DATA SHOWN ->

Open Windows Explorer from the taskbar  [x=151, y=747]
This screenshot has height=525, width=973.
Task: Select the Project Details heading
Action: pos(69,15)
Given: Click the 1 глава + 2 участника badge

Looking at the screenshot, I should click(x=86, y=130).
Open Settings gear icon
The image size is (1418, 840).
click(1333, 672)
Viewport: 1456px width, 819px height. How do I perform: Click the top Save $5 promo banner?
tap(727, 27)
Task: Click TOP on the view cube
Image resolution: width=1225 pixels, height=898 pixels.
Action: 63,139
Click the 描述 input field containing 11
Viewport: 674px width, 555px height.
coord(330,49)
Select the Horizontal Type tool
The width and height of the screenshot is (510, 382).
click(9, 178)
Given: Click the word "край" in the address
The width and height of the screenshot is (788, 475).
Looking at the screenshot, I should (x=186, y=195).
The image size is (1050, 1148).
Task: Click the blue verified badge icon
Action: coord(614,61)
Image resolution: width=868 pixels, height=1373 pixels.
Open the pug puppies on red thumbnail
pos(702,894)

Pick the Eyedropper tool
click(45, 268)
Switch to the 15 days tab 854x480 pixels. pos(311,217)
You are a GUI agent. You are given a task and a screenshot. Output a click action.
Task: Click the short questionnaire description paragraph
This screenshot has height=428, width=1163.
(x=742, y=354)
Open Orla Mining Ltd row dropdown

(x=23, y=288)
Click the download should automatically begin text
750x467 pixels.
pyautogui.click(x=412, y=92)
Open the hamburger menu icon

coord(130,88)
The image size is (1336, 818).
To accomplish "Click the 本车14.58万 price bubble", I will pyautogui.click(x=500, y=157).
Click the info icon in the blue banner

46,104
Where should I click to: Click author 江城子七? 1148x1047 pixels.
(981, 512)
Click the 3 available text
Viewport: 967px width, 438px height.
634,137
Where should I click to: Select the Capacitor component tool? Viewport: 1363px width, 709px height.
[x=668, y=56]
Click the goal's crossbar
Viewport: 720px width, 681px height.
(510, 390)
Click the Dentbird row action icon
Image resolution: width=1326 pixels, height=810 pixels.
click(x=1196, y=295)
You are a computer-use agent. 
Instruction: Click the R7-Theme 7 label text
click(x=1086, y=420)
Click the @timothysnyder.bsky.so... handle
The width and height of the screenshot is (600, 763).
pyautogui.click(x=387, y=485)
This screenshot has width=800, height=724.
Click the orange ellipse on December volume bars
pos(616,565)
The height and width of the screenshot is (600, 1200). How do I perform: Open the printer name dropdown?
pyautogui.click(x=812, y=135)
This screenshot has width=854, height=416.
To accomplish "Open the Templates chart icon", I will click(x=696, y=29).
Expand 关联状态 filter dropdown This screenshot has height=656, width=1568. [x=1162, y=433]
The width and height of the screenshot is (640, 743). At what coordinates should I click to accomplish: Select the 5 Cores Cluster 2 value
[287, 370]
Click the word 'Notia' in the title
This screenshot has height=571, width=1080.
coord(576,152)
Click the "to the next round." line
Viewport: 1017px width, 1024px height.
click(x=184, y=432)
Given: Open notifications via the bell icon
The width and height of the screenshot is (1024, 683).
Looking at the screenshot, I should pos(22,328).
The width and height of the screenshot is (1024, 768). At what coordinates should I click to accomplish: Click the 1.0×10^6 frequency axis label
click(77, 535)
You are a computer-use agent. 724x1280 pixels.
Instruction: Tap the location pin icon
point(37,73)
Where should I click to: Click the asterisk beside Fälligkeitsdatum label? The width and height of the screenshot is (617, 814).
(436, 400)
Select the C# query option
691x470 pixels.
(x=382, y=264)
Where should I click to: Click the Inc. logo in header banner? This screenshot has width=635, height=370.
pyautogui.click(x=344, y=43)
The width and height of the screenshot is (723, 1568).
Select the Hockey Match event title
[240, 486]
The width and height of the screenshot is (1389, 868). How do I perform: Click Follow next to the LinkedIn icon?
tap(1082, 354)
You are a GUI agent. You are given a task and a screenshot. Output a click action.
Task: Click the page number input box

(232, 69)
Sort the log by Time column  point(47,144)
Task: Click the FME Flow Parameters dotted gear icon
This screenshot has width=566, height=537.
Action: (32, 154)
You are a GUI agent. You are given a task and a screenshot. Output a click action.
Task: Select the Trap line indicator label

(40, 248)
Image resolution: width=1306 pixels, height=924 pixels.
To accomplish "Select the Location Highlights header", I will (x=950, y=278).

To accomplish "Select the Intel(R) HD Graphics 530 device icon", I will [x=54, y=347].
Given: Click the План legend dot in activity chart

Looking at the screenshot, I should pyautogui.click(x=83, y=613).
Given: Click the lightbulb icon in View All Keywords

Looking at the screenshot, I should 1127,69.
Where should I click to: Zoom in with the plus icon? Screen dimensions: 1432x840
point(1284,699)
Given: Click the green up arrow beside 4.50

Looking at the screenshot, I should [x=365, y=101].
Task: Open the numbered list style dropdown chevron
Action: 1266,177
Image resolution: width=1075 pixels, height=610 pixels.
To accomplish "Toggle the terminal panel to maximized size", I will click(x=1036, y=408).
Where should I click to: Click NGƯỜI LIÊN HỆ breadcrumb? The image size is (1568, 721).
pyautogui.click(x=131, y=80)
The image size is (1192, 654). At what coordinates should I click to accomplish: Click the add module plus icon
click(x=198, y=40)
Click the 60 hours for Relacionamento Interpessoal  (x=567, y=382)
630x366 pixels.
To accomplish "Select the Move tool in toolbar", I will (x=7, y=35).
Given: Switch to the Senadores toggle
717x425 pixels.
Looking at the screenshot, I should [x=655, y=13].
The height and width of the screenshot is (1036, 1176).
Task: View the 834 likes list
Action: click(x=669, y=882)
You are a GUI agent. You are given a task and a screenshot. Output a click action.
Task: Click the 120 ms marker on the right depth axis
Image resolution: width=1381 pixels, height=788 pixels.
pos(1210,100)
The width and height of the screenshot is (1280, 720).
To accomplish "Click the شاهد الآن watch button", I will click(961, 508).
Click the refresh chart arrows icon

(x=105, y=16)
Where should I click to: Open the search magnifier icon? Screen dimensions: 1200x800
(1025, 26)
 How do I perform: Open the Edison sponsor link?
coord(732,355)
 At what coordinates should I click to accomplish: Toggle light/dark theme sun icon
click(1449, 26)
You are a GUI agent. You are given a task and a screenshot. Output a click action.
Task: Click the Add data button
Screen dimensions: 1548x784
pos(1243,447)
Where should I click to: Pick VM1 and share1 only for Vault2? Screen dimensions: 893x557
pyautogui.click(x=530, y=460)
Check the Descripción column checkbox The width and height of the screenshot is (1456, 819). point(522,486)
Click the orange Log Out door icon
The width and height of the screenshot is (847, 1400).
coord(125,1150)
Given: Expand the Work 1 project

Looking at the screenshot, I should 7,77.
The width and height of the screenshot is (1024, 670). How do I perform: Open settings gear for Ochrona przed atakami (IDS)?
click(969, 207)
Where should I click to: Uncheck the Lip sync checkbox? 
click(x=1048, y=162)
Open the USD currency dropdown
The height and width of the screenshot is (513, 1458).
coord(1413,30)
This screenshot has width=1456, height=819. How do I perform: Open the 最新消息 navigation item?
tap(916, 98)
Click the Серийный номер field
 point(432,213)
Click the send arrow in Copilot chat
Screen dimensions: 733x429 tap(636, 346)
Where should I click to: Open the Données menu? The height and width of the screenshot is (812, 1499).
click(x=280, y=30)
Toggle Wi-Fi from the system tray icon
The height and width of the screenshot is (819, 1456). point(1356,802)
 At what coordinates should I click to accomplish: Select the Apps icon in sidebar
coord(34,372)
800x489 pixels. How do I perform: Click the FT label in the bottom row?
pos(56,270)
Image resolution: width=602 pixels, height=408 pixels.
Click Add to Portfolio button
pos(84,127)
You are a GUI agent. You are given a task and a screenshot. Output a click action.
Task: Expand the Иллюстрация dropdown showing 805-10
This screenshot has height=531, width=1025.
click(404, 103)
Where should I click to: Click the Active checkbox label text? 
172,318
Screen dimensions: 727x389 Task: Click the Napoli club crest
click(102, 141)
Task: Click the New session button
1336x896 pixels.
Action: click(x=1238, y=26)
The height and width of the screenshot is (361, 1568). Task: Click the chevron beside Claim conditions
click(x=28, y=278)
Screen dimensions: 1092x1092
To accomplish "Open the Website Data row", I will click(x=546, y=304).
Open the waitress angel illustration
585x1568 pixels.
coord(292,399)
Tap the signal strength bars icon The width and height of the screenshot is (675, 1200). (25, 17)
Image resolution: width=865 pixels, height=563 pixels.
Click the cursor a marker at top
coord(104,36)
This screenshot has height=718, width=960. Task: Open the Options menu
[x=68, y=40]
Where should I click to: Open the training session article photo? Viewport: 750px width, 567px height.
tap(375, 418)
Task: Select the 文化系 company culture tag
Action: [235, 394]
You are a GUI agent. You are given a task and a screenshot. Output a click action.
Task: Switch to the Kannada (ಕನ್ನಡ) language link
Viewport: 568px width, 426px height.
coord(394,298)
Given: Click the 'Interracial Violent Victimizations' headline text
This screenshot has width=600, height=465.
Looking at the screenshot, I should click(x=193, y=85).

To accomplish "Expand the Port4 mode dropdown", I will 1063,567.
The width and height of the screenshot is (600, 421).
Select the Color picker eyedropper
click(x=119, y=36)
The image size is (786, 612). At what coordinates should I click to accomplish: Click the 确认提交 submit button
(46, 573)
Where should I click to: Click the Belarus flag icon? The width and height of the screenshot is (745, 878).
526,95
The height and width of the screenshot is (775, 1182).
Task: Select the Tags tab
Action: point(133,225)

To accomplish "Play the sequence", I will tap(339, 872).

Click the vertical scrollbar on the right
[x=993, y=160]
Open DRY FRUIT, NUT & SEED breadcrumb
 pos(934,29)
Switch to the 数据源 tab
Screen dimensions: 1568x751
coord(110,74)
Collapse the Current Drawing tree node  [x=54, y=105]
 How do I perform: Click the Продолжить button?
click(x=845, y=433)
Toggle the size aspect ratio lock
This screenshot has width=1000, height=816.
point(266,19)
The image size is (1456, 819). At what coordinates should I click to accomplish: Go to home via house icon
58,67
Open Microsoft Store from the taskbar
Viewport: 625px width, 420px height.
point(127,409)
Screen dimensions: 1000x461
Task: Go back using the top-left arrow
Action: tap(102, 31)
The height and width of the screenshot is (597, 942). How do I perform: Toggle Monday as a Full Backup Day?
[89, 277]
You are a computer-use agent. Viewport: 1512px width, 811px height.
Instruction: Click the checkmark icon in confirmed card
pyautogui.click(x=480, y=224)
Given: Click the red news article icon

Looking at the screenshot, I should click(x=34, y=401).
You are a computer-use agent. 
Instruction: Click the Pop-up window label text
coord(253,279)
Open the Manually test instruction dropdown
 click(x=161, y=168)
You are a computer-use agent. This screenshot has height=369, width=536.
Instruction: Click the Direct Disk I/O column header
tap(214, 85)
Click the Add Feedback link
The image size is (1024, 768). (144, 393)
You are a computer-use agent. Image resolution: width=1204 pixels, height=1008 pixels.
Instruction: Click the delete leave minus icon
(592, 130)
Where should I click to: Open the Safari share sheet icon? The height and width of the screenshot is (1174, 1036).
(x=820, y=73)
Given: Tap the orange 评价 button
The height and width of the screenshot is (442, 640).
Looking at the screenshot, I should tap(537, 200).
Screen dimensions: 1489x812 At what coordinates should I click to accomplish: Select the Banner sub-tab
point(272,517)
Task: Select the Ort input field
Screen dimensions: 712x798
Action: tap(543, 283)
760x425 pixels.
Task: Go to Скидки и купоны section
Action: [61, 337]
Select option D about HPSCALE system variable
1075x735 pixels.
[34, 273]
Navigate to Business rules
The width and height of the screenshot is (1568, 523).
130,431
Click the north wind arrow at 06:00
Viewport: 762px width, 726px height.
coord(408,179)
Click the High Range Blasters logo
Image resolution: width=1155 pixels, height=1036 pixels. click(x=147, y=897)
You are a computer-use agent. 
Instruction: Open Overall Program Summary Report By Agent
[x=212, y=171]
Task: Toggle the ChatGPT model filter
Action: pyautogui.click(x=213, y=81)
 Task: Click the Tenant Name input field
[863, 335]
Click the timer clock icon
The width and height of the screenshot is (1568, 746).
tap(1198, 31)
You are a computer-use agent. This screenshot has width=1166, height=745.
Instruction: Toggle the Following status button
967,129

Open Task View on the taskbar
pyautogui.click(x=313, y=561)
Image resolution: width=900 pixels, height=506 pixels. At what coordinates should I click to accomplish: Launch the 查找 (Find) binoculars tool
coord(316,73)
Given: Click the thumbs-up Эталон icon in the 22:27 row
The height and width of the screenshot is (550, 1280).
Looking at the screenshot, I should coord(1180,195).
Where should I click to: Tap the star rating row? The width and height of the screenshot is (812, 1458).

WHAT TO DO -> Copy out the part of the data that opens with the line containing "Tap the signal" and closes with the line containing "[x=68, y=40]", including both of those lines.

OUTPUT ->
Tap the signal strength bars icon The width and height of the screenshot is (675, 1200). (25, 17)
Image resolution: width=865 pixels, height=563 pixels.
Click the cursor a marker at top
coord(104,36)
This screenshot has height=718, width=960. Task: Open the Options menu
[x=68, y=40]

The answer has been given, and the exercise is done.